AustenBlog...she's everywhere

4 March 2005

Pride and Prejudice to be staged in Portland

Filed under: Stage — Julie B. @ 9:09 pm

The Portland Oregonian reports that Portland Center Stage will produce an adaptation of Pride and Prejduice during their 2005-2006 season.

“Pride and Prejudice”: Marcus Goodwin’s adaptation was originally produced by Seattle’s Book-It Repertory Theatre in 2002. Director Jane Jones will work on a mostly bare stage with 14 actors. “I was so knocked out by the elegance and wit with which she put it together,” [artistic director Chris] Coleman says.

It will be performed at the Newmark Theatre, Oct. 25 through Nov. 20, 2005.

Hmm…now Portland, at only 150 miles from this Cub Reporter’s home, might be an enjoyable road trip, especially since I missed it in 2002 when it was produced 30 miles from my home.

Austen Biographer’s Daughter: FOJ

Filed under: F.O.J. (Friends of Jane) — Julie B. @ 8:57 pm

Happily, the daughter of Pullitzer Prize winner and Austen biographer Carol Shields has followed in her mother’s footsteps and is also a Friend of Jane.

Anne Giardini, profiled in the London Times, relates this bittersweet memory of her mother, who died of breast cancer in 2003.

Writing, reading, children and work brought them together in a new kind of relationship. Their shared love of Jane Austen’s novels initiated an e-mail correspondence for a joint research paper entitled “Martians in Jane Austen”. They took John Gray’s archetypes about men being from Mars and women from Venus and applied them to the characters in her novels. “It was such fun and I thought it would be the first of many such projects,” Giardini says sadly.

Mrs. Giardini recently published her first novel, The Sad Truth About Happiness.

Reviewer takes issue with Austen example in book

Filed under: Jane in the News — Julie B. @ 8:33 pm

James Ley reviews The Moral of the Story: An Anthology of Ethics through Literature, edited by Peter Singer and Renata Singer.

In his review, Mr. Ley rightly points out an error the editors made in their analysis of Pride and Prejudice.

The editors have the good taste to include, for example, the scene from Pride and Prejudice in which Lady Catherine de Bourgh demands Elizabeth Bennet give her word that she will never marry Mr Darcy. According to The Moral of the Story, this scene raises the question: “Is a difference in social position ever a reason against marriage?”
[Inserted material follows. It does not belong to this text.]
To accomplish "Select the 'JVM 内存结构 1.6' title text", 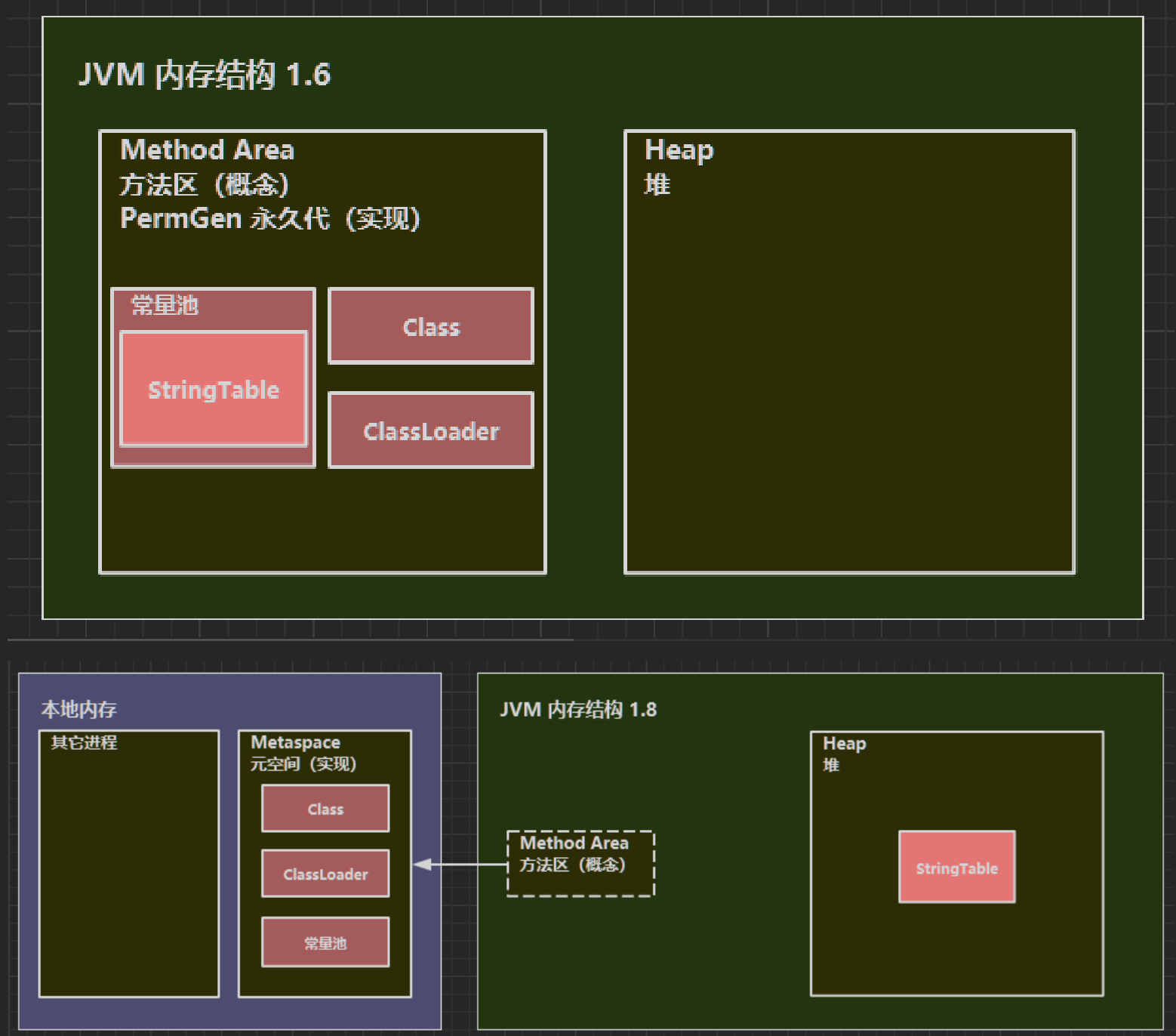I will (x=205, y=75).
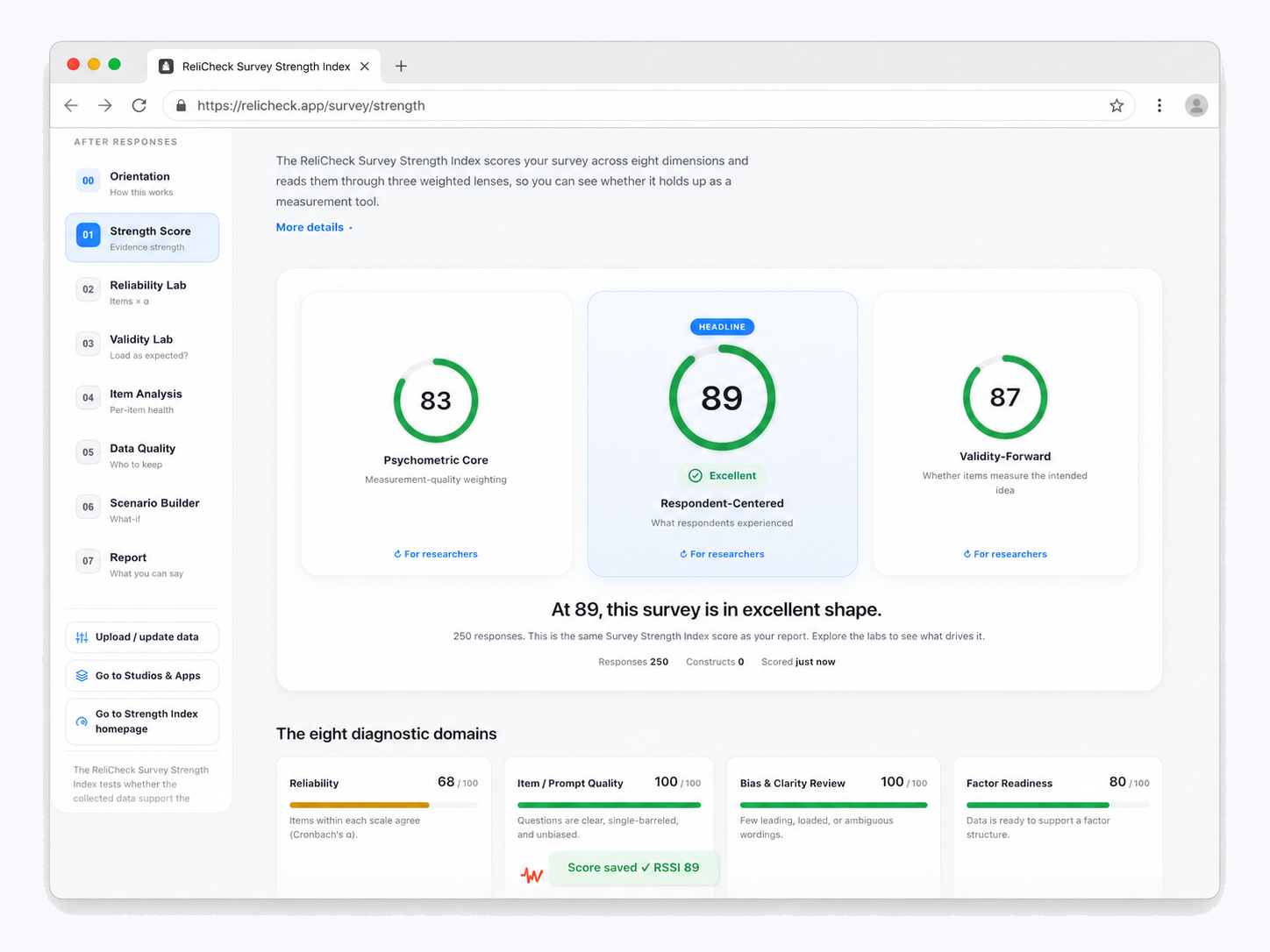
Task: Toggle For researchers under Validity-Forward
Action: pos(1005,554)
Now, there is nothing wrong with this question. It is a good question. It is just that in Pride and Prejudice it is not up for debate. Austen’s novels are romantically inclined, of course, but they are built on the assumption that the answer is yes. Elizabeth believes in marrying for love, and she resists the attempt to put her in her place, but even she would agree that social position is inextricably bound up with the institution of marriage. After all, no one ever suggests she might wed the gardener. The question, quite transparently, springs from a contemporary sensibility. Naturally, this does not invalidate it as a question, but it is outside the concerns of the novel.

Perhaps, if I may be so bold, I might suggest that this mistaken opinion is one of Prof. Singer’s more harmless ones.

Outgoing Notre Dame President: FOJ

Filed under: F.O.J. (Friends of Jane) — Julie B. @ 8:12 pm

The South Bend Tribune reports that the Rev. Edward A. Malloy, president of the University of Notre Dame, is a Friend of Jane…er, or at least of the movies adapted from her novels.

Malloy said he planned to keep his comments brief, in part because of a tendency toward sentiment.

” ‘My Dog Skip’? I cried for 45 minutes,” Malloy said, referring to a children’s movie.

” ‘Pride and Prejudice,’ ‘Sense and Sensibility’ — chick flicks — I cry at them all the time,” he said, drawing chuckles from the audience.

Father Malloy spoke at a tribute dinner honoring his 18 years as president of Notre Dame. He will step down June 30.